*** Opening of Material for this task ***

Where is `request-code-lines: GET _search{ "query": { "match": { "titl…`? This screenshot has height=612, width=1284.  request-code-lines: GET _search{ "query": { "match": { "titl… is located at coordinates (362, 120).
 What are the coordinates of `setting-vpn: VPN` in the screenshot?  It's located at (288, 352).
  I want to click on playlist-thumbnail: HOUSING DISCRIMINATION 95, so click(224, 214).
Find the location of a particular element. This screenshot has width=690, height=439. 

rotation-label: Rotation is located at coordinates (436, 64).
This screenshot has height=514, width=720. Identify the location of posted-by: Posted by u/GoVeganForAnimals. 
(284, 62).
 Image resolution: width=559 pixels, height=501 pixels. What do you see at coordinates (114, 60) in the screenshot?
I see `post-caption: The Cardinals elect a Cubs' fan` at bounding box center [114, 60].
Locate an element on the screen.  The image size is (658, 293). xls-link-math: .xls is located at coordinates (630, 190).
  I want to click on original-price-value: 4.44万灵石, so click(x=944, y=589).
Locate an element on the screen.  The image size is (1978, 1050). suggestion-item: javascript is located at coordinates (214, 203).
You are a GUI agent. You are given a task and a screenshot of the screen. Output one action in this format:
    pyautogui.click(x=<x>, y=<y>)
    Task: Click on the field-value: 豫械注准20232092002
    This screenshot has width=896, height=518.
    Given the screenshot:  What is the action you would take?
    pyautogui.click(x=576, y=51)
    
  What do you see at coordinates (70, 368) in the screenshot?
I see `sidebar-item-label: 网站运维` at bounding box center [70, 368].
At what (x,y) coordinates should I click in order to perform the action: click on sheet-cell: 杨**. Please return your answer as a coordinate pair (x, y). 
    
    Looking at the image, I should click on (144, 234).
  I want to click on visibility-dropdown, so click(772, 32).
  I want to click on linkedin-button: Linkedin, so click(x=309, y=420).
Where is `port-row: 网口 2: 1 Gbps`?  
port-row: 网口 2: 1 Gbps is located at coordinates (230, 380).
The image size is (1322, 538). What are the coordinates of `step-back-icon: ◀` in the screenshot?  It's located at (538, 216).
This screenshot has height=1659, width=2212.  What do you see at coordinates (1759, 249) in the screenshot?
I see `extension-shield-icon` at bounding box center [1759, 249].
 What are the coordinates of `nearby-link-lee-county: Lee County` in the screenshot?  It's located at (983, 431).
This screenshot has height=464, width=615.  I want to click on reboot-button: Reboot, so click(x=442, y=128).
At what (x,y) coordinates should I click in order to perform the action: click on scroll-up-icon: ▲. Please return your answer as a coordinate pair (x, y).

*** Close of Material for this task ***

## Directions
Duplicate the stretch of the data above from its first line through the line containing "rotation-label: Rotation is".

## Exercise solution
Where is `request-code-lines: GET _search{ "query": { "match": { "titl…`? This screenshot has height=612, width=1284.  request-code-lines: GET _search{ "query": { "match": { "titl… is located at coordinates (362, 120).
 What are the coordinates of `setting-vpn: VPN` in the screenshot?  It's located at (288, 352).
  I want to click on playlist-thumbnail: HOUSING DISCRIMINATION 95, so click(224, 214).
Find the location of a particular element. This screenshot has width=690, height=439. 

rotation-label: Rotation is located at coordinates (436, 64).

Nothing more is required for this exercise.